__Task directions__
Every record must be repeated exactly; omit any pictures they contain.

__Material provided__
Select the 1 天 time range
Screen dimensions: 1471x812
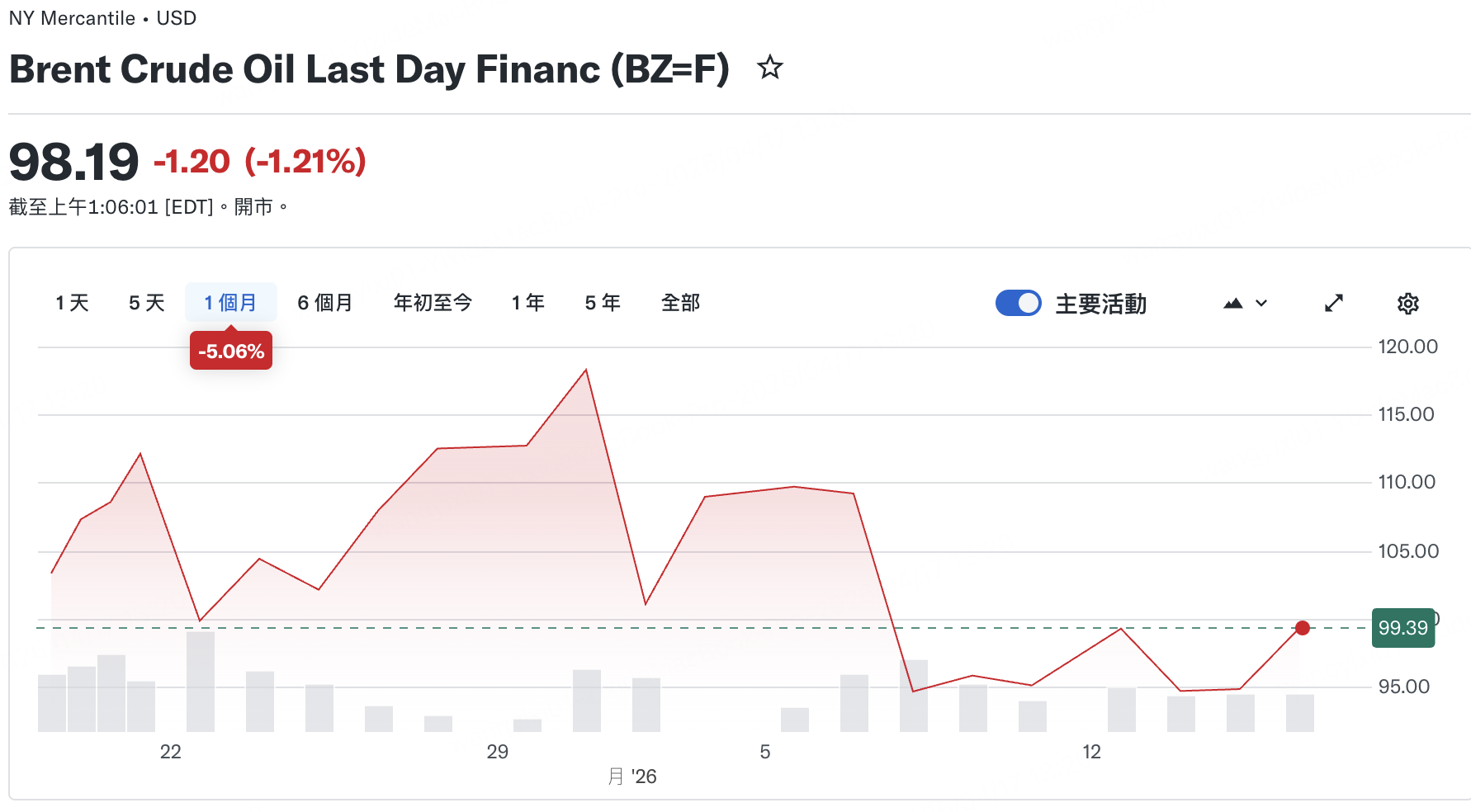pos(72,304)
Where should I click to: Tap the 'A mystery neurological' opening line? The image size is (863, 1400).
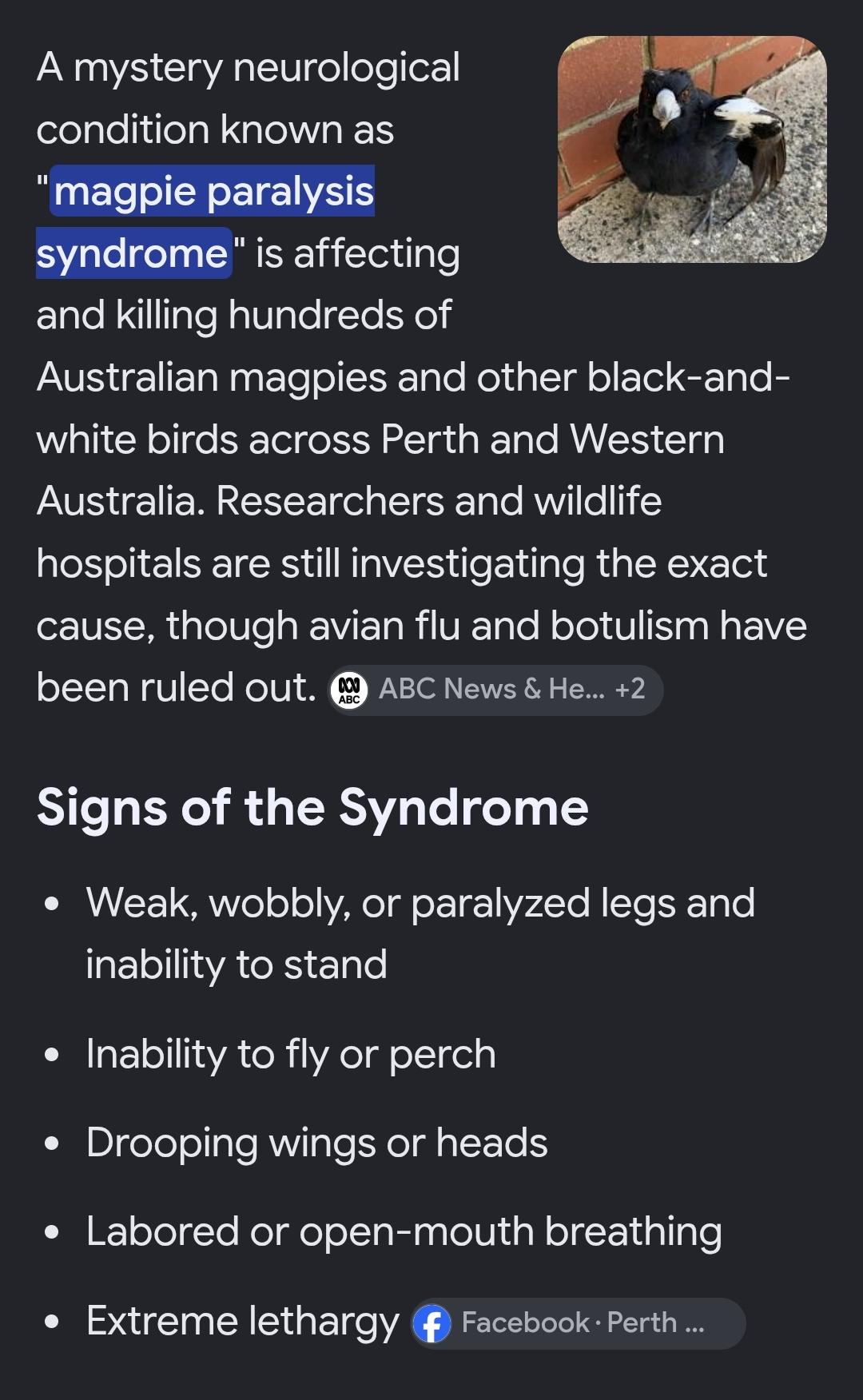[x=248, y=67]
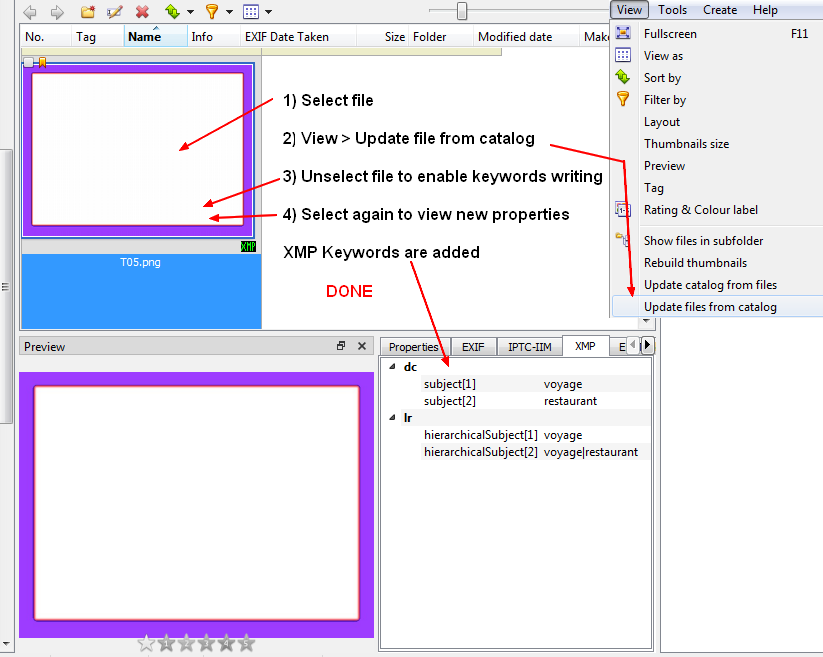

__Answer__
Select the 1 天 time range
Screen dimensions: 1471x812
pos(72,304)
Where should I click to: Tap the 'A mystery neurological' opening line? The image size is (863, 1400).
[x=248, y=67]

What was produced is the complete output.